Take a Danish Hygge Break

Pronounced “hue-gah,” the Danish term “hygge” means creating a nice, warm atmosphere and enjoying the good things in life with people you most enjoy. It is an absence of anything annoying or emotionally overwhelming and the presence of comforting, gentle and soothing things. Originating in Norway, where it meant well being, the high season of hygge is Christmas. Candles, mulled wine, fire places, blankets and scarves makes the long and cold winter season bearable and for many, quite enjoyable.

Danes are the happiest nation in the world for good reason – they make enjoyment a priority and take the time to celebrate/acknowledge simple, wonderful moments (like meals, visiting, being active or even just drinking coffee!) that nourish the soul. They find ways to incorporate hygge into their daily life so it becomes a natural extension rather than a forced and stressful event. By creating simple rituals without effort {such as brewing real tea with a little china cup every evening to stopping at the flower shop every week} the Danes see both the domestic and personal life as an art form and not every drudgery to get away from.
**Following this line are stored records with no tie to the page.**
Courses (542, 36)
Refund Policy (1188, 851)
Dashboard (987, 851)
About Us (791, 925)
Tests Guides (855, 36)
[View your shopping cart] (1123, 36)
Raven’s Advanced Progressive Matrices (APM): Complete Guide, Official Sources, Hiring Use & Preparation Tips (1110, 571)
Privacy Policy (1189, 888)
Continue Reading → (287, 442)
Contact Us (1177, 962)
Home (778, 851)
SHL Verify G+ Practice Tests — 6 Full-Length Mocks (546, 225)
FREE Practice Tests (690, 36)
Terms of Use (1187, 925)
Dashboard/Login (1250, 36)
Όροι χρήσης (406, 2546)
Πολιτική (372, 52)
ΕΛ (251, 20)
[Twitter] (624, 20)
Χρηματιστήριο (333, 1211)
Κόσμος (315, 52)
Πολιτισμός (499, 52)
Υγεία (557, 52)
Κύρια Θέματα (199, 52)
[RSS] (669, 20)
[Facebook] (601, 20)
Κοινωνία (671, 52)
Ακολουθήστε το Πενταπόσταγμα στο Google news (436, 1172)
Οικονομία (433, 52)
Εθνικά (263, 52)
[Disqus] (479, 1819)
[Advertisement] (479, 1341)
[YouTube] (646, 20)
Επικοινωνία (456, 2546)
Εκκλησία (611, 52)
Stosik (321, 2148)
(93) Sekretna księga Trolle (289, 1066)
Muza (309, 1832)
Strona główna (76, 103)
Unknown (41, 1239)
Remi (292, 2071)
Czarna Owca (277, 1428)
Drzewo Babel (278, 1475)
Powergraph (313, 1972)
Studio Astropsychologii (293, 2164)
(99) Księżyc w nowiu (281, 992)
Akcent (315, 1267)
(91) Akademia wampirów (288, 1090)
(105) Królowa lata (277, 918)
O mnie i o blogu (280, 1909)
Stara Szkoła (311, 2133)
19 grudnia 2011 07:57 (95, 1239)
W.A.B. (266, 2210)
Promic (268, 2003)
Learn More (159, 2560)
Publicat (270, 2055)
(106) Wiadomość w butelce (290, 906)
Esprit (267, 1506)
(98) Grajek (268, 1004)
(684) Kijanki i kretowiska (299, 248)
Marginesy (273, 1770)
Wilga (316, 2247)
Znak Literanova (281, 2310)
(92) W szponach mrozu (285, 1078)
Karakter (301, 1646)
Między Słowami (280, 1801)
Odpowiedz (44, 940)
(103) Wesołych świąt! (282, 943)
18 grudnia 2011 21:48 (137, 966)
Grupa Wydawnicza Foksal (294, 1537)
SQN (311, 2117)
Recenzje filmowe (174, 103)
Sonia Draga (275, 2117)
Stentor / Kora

With Thanksgiving tomorrow, what better way to usher in the holiday season then with a variety of different ways to bring hygge into your everyday life.

• Pay attention to what makes you fell open hearted and alive. What are those simple rituals and pleasures that give meaning and comfort to you?
• Light up your space with candles (flame less are fine).

• Use your fireplace if you have one. If you can’t burn wood in it, consider candles or even a gas model.

• Even though it’s cold outside, adopt the Danes custom of warm clothing and invite friends over for an outside bonfire. A mug of cocoa, coffee, tea or even mulled hot cider are great ways to chill the night air as you stand close to the fire.

• Take a long soak in the bathtub by candlelight.

• Call a friend, dress warm, bring a mug of something hot and take a walk.

• Snuggle on the couch with books, magazines, and something warm to eat and drink.

• Invite people you enjoy for an evening of good food, conversation, games, music or whatever appeals to you and your friends. This part is important No cell phones or political discussions allowed.

• For the spaces in your house, where you spend the most time, surround them with things you love. Remember this isn’t about “having” but rather about being. Instead of going out and buying something new, put out an item you really enjoy seeing, but seldom do because it’s packed away for “safe keeping.”

• Make a warm cup of something, sit in a rocking chair, plays some music and spend a while enjoying your hygge break.

• Have a “cookie bake” where several friends come and bring their favorite recipes, which you will make over the course of the afternoon/evening.

• Involve your children, family and friends in preparing for the holidays ahead. Plan parties where you make presents for one another. If you need ideas, there are literally hundreds of ideas from the last four years of Take A Break.

• Turn off the TV and enjoy doing something with your family- games, telling stories, working on a crossword puzzle or Lego's together. Create a movie night, where each member of the family takes turns selecting the movie, make some snacks and depending on age, provide a brief introduction to the film. The film title is kept secret until “show time.”

• Keep hygge in mind when making or selecting presents this season. Since this is a time of year where it’s wonderful to snuggle up and be cozy, warm throws for the sofa, comfy slippers, candles made from beeswax and soy that are unscented, and a tea, coffee or cocoa set will be appreciated. Exceptional chocolates or other treats that you make or buy are always welcome.  Gift certificates for things like a pedicure, massage or a visit to the hair salon can make someone’s day.  If you like to knit or crochet, warm scarves, mittens and hats are perfect for this time of year. Keep it simple, make it yourself if you can, and surprise family and friends with something you enjoyed making. 

I’ve had so much fun working on this post. I think hygge is the Danes understanding that finding contentment, and certainly making room for it daily, leads to a good quality of life.